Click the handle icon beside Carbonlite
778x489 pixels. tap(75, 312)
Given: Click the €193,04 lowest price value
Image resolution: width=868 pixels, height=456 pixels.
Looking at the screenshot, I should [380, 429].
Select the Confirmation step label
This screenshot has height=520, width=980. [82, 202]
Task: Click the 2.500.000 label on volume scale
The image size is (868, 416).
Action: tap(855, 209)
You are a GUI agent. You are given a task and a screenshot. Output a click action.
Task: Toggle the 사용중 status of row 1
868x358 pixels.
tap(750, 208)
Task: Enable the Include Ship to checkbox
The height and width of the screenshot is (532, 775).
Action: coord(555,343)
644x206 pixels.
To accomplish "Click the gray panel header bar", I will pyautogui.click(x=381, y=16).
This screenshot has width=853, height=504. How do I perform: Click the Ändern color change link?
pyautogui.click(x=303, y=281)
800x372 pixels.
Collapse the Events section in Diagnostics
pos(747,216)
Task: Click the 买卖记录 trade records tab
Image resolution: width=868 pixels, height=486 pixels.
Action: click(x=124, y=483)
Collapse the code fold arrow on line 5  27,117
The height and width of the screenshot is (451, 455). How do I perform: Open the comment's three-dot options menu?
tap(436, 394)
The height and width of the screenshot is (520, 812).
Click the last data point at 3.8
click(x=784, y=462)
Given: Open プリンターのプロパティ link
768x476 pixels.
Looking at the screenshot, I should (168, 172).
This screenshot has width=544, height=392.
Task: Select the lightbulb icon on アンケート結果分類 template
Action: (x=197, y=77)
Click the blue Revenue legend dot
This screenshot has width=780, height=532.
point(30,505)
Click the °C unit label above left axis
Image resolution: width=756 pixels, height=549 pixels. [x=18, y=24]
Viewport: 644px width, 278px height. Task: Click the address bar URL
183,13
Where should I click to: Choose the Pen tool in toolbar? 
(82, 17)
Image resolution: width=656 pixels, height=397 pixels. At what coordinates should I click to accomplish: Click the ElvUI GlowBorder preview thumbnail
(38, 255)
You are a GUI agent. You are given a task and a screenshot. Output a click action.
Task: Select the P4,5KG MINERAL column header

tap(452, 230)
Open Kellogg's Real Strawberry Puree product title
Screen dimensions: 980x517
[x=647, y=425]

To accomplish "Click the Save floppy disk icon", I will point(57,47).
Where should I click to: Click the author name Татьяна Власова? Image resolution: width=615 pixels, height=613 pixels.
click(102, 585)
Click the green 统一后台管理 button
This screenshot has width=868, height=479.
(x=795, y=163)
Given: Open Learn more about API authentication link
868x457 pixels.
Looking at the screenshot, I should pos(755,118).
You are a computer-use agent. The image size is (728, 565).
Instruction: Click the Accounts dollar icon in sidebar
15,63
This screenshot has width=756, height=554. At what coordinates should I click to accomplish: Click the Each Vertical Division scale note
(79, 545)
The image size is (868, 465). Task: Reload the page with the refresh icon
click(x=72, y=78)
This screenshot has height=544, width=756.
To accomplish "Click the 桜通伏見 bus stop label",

========================================

_TO DO_:
Filter the entries down to the lines with the word "will" in them, and copy those lines.

_RESULT BELOW_:
To accomplish "Click the gray panel header bar", I will pyautogui.click(x=381, y=16).
To accomplish "Click the Save floppy disk icon", I will point(57,47).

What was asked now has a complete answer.